Pendant ce temps, dans la grande salle du Palais, la grand-messe se prépare. Sur l’estrade, autour du président en exercice de l’Union, le Nigérien Mamadou Tandja, ont pris place les présidents du Conseil des ministres et de la Commission, le gouverneur de la BCEAO et le président de la BOAD. Après un film vantant les réalisations de l’Union débute une longue suite de discours ou de messages tous relativement ennuyeux. Au milieu de ce concert de satisfecit, une voix quelque peu discordante, celle de Jacques Diouf, directeur général de l’Organisation des Nations unies pour l’agriculture et l’alimentation (FAO). Il vient rappeler que les taux de croissance globaux ne disent pas tout. Entre 1980 et 2000, les importations alimentaires de la sous-région ont augmenté plus vite que les exportations. Vers midi, fin du show et début du huis clos des chefs d’État.
Le programme prévoyait la reprise des travaux en plénière à 13 h 30. Les journalistes sont massés depuis plus de deux heures dans l’étroit couloir qui conduit à la salle où les présidents palabrent. Aux dernières nouvelles, il n’y aurait plus qu’un point à régler : le renouvellement de la présidence de la Commission. Une affaire de quelques minutes, les observateurs s’attendant, pour la plupart, à la reconduction de Moussa Touré. Soit. Mais il nous faudra encore patienter deux heures.

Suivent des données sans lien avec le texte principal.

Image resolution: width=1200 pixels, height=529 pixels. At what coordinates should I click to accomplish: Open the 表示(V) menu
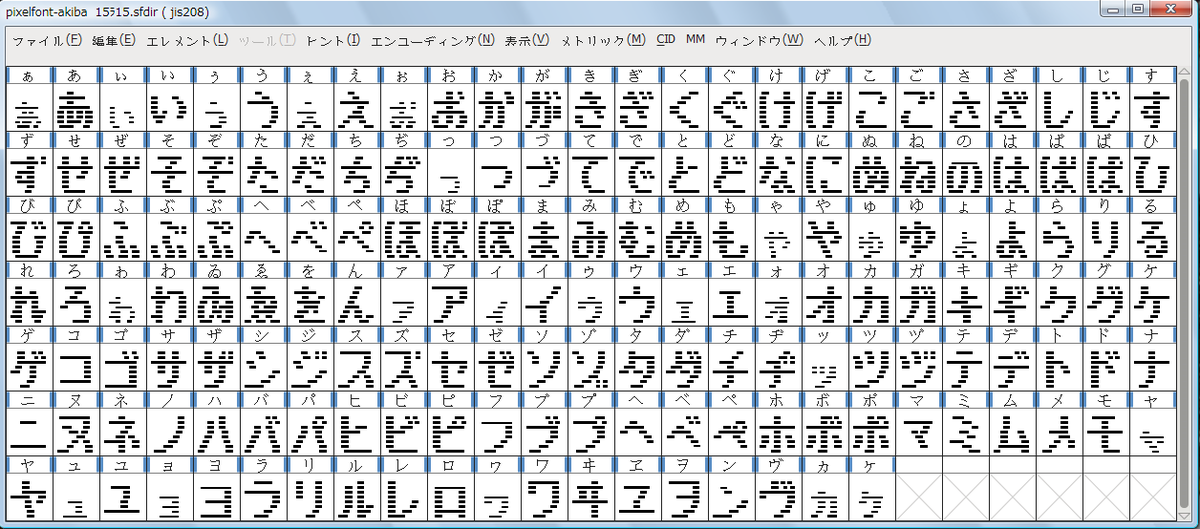[527, 41]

17 h 30. La porte s’ouvre. Les journalistes s’engouffrent dans la salle dans une cohue indescriptible. Avec leur appareil sur l’épaule, les cameramen risquent à tout moment la chute. Tout le monde a repéré l’homme de la situation : le ministre nigérien de l’Économie, chargé de lire le communiqué. Son micro ne fonctionne pas. On entend quand même l’information essentielle : le nouveau président de la Commission est Soumaïla Cissé, ancien ministre malien des Finances. Le Sommet trouve ainsi son épilogue.